### To do
Give again the line that contains "Expand the 刀具及夹头 parameter group" and every line after it to the end of the records. Keep them exactly as they are and add nothing.

Pixel coordinate grounding data

Segment Open

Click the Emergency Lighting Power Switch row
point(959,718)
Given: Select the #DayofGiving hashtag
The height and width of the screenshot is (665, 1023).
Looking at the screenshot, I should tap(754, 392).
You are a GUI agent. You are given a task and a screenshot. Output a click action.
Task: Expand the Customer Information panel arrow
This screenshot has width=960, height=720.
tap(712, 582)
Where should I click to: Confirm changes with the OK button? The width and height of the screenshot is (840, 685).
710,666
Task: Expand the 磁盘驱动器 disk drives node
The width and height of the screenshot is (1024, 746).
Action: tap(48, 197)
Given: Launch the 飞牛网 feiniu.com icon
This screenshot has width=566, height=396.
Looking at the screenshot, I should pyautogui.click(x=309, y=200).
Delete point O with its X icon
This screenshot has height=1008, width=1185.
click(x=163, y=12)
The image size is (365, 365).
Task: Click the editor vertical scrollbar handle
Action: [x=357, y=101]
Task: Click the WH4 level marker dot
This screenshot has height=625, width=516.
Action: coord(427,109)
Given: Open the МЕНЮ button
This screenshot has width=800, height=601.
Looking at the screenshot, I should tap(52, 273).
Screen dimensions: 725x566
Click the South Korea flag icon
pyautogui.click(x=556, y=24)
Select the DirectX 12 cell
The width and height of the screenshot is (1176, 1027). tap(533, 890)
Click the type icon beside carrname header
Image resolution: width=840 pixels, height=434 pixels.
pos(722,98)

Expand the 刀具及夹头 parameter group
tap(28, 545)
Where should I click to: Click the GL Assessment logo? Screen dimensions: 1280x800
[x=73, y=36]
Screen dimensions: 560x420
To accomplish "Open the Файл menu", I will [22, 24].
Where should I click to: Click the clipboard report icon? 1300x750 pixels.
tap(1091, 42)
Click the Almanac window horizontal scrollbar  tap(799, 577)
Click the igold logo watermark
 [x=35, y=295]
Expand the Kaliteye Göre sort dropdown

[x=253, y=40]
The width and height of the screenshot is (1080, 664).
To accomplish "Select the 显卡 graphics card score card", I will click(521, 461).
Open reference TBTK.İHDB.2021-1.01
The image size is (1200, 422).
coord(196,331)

Segment Closed

### Answer to this exercise
Expand the 刀具及夹头 parameter group
tap(28, 545)
Where should I click to: Click the GL Assessment logo? Screen dimensions: 1280x800
[x=73, y=36]
Screen dimensions: 560x420
To accomplish "Open the Файл menu", I will [22, 24].
Where should I click to: Click the clipboard report icon? 1300x750 pixels.
tap(1091, 42)
Click the Almanac window horizontal scrollbar  tap(799, 577)
Click the igold logo watermark
 [x=35, y=295]
Expand the Kaliteye Göre sort dropdown

[x=253, y=40]
The width and height of the screenshot is (1080, 664).
To accomplish "Select the 显卡 graphics card score card", I will click(521, 461).
Open reference TBTK.İHDB.2021-1.01
The image size is (1200, 422).
coord(196,331)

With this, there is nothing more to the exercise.